■ Reading text ■
Re: Making sure I read UAX29 correctly

From: Mark Davis ⌛ (mark@macchiato.com)
Date: Thu Aug 27 2009 - 16:50:41 CDT

  • Next message: Mark Davis ⌛: "Unicode 5.2 beta page"

    Because SB5 doesn't match at the start, you keep on going through the rules,
    and finally end up not breaking. I agree that the wording is not as clear as
    it should be.

    I added an example to show that. Hover over the characters and breaks in #15
    in:

    http://unicode.org/~mdavis/SentenceBreakTest-5.2.0d16.html#samples

    Note to all: we can add additional examples that illustrate tricky cases;
    Peter Edberg and Laurentiu Iancu have actions to do so, but we can take
    additional ones if they are sent in very soon. Here are the other current
    samples:

    http://unicode.org/~mdavis/GraphemeBreakTest-5.2.0d16.html#samples (none
    currently)

■ List of tasks ■
- 1) Copy the passage of the UAX29 reply word for word, beginning at the words "From: Mark Davis" and stopping after "it should be.".
- 2) Answer these questions from the UAX29 reply.
(a) Who sent it?
(b) Which sample number shows the added example?
(c) Which two people have actions to add examples of tricky cases?
The listing that comes next is taken from a separate source.

■ Supplied information ■
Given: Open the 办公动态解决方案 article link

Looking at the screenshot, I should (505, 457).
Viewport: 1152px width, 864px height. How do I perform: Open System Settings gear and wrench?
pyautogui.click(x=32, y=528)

■ Solutions to the exercise ■
- 1)
From: Mark Davis ⌛ (mark@macchiato.com)
Date: Thu Aug 27 2009 - 16:50:41 CDT

  • Next message: Mark Davis ⌛: "Unicode 5.2 beta page"

    Because SB5 doesn't match at the start, you keep on going through the rules,
    and finally end up not breaking. I agree that the wording is not as clear as
    it should be.

- 2)
(a) Mark Davis
(b) #15
(c) Peter Edberg and Laurentiu Iancu